* TASK DETAILS *
Format the material from the line containing "At what (x,y)" through the line containing "(900, 571)." as a Markdown table with the columns "Row" and "Line," skipping blank lines and omitting the pictures.

Stored items
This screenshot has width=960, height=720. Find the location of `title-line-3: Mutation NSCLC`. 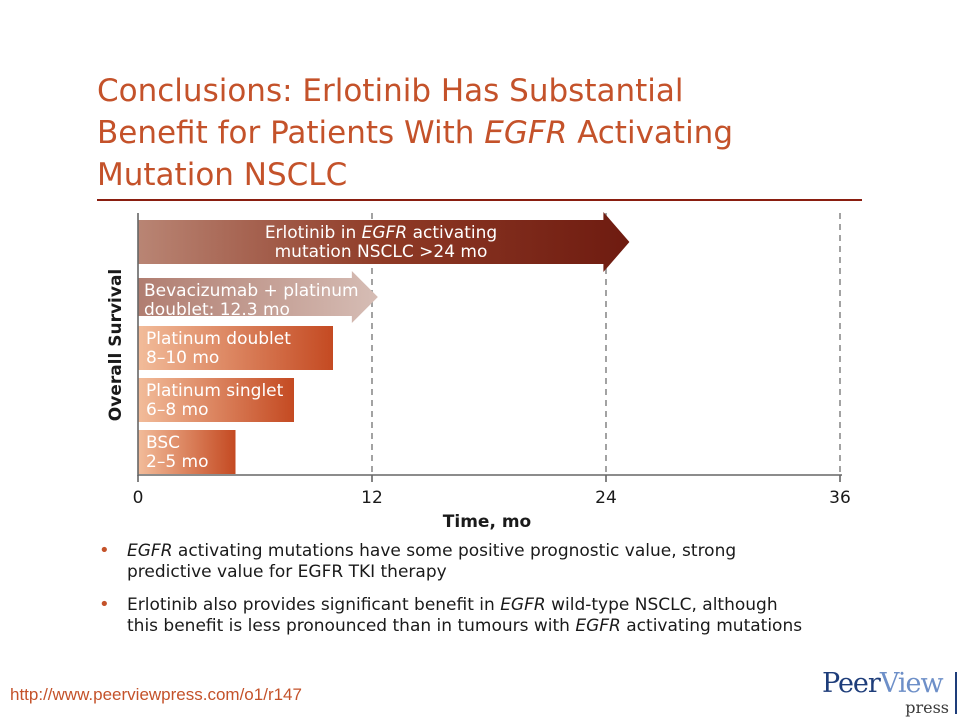

title-line-3: Mutation NSCLC is located at coordinates (222, 175).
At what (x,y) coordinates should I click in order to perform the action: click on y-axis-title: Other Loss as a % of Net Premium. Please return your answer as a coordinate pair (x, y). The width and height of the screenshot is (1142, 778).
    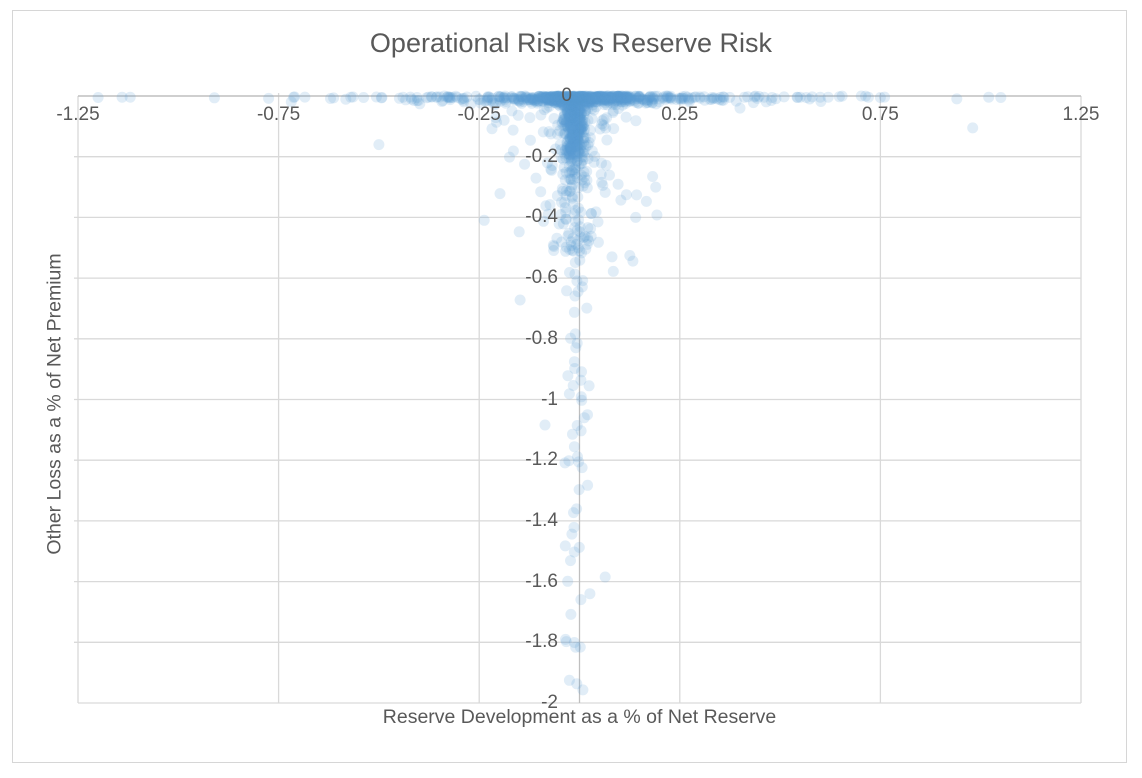
    Looking at the image, I should click on (54, 404).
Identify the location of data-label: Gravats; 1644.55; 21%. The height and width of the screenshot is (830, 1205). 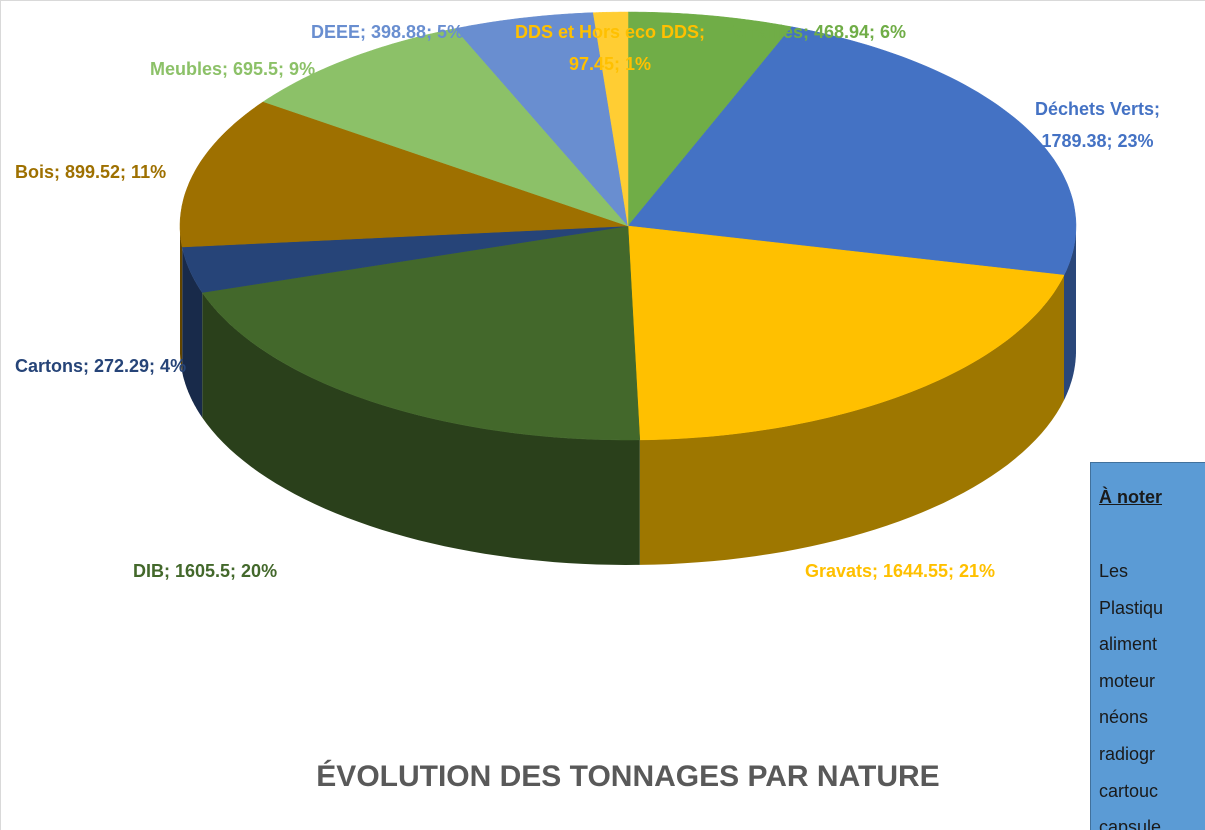
(900, 571).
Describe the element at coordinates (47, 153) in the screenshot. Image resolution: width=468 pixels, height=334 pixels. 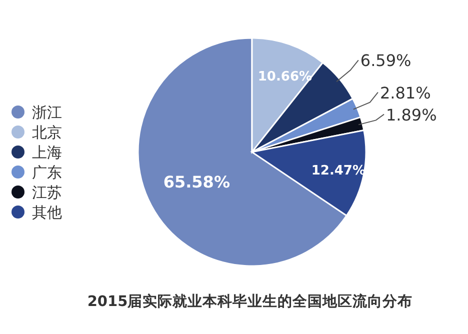
I see `legend-label: 上海` at that location.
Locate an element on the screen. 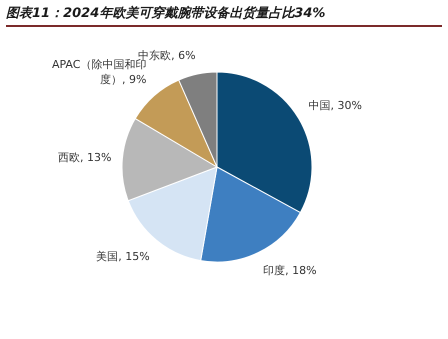 This screenshot has width=448, height=339. slice-label: 西欧, 13% is located at coordinates (85, 158).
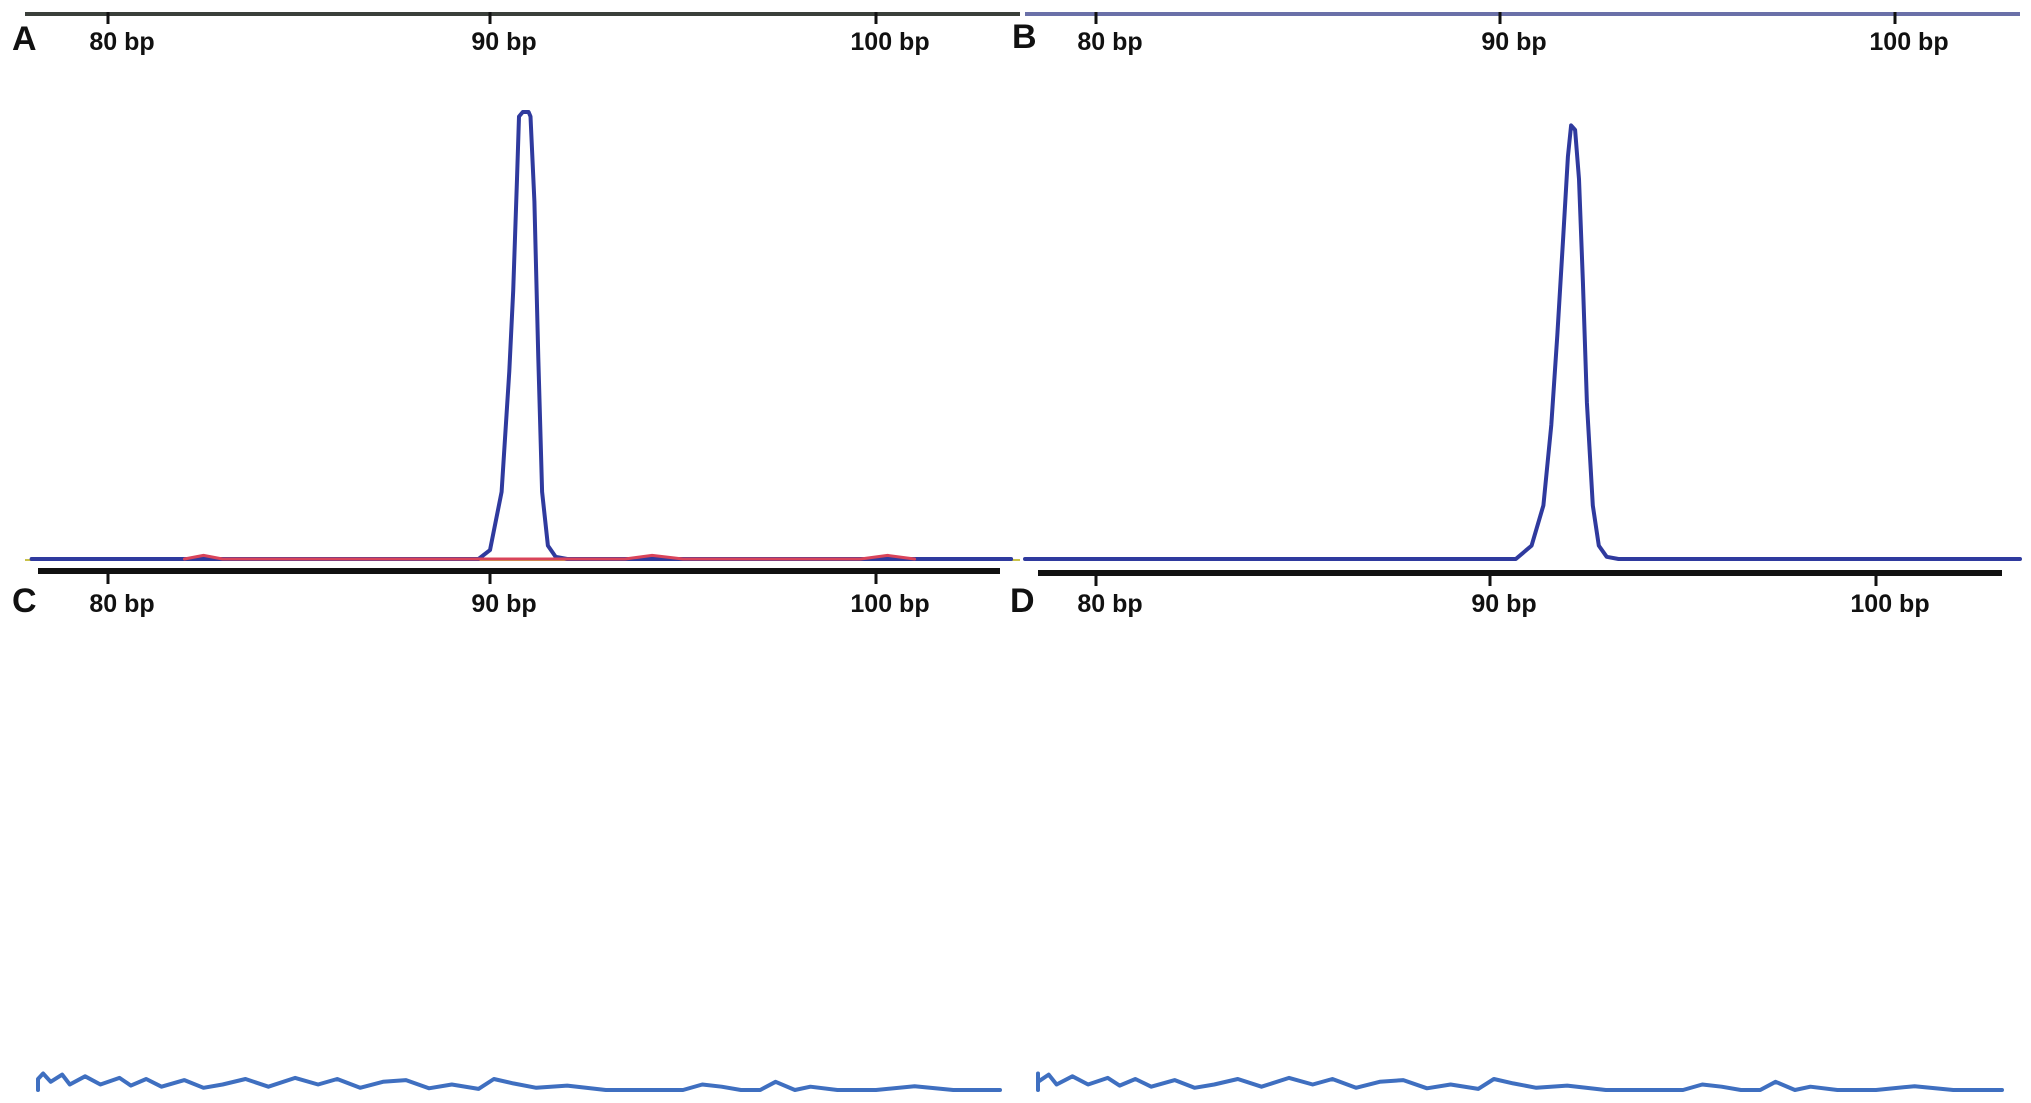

* RESPONSE AREA *
| Row | Line |
|---|---|
| 1 | At what (x,y) coordinates should I click in order to perform the action: click on y-axis-title: Other Loss as a % of Net Premium. Please return your answer as a coordinate pair (x, y). The width and height of the screenshot is (1142, 778). |
| 2 |     Looking at the image, I should click on (54, 404). |
| 3 | Identify the location of data-label: Gravats; 1644.55; 21%. The height and width of the screenshot is (830, 1205).  |
| 4 | (900, 571). |